473,473 Members | 1,614 Online
Bytes | Software Development & Data Engineering Community
Create Post

Home Posts Topics Members FAQ

Hash Function (str -> 32 bits)

I couldn't find a message-digest newsgroup, so I posted here. I have a C
function that converts a string of arbitrary length to a 32-bit hash value.
I realize this is overkill but I used OpenSSL's sha1() to convert the string
to a SHA-1 160-bit message digest.

The question is: how do I use these 160 bits to get my final 32 bits?
Should I use the first 32 bits or the last 32 bits or is there yet another
method?

Note: I understand that the 32-bit result is much more likely to cause
collisions than the SHA-1 message digest.

Feb 19 '06 #1
6 3844
barcaroller wrote:
I couldn't find a message-digest newsgroup, so I posted here.
sci.crypt is the group you want. But comp.programming would have
worked just as well.
[...] I have a C
function that converts a string of arbitrary length to a 32-bit hash value.
I realize this is overkill but I used OpenSSL's sha1() to convert the string
to a SHA-1 160-bit message digest.
Yes that is overkill. If all you want is 32 bits, then you can use the
function found here:

http://www.pobox.com/~qed/hash.html

Its a smaller and much faster piece of code.
The question is: how do I use these 160 bits to get my final 32 bits?
Should I use the first 32 bits or the last 32 bits or is there yet another
method?


You may pick *any* of the 32 bits in the digest. That's kind of the
point of it.

--
Paul Hsieh
http://www.pobox.com/~qed/
http://bstring.sf.net/

Feb 19 '06 #2

<we******@gmail.com> wrote in message
news:11**********************@o13g2000cwo.googlegr oups.com...
Yes that is overkill. If all you want is 32 bits, then you can use the
function found here:

http://www.pobox.com/~qed/hash.html

Its a smaller and much faster piece of code.

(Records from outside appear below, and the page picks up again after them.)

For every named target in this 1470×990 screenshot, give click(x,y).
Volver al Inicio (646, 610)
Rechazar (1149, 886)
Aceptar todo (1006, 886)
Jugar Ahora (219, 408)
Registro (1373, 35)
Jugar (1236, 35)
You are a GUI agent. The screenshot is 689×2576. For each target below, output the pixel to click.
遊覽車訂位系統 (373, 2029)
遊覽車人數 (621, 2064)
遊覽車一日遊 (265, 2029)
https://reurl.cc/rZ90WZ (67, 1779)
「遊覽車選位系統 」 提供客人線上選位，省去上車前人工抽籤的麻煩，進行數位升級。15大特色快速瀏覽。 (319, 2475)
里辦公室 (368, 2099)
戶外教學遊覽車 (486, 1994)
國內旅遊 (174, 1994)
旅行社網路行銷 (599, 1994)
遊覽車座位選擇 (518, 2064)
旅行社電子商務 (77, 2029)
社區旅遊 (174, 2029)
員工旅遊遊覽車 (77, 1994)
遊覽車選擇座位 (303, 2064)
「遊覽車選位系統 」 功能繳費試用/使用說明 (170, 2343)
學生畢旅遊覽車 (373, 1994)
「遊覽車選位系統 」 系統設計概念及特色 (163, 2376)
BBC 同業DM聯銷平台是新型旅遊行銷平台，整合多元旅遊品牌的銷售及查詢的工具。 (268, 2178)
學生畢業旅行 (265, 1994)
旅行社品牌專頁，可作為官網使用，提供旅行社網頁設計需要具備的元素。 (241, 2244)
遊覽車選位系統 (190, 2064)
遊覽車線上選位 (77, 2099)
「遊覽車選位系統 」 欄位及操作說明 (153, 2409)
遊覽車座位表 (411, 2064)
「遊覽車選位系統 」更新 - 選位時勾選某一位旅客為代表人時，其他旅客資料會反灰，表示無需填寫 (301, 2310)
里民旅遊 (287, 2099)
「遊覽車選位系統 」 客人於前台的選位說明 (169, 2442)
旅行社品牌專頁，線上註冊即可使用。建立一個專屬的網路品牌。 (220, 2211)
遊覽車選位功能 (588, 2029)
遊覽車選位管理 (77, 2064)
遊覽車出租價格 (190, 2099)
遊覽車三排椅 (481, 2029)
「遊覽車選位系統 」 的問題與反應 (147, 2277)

You may pick *any* of the 32 bits in the digest. That's kind of the
point of it.

Thanks for your response. Two questions for you:

1. Does the function you mentioned cause less collisions than SHA-1
converted to 32 bits?

2. Are you saying that choosing the last 32 bits or the first 32 bits in the
SHA-1 message digest would (on average) result in the same number of
collisions?

Feb 19 '06 #3
barcaroller wrote:
<we******@gmail.com> wrote in message
news:11**********************@o13g2000cwo.googlegr oups.com...
Yes that is overkill. If all you want is 32 bits, then you can use the
function found here:

http://www.pobox.com/~qed/hash.html

Its a smaller and much faster piece of code.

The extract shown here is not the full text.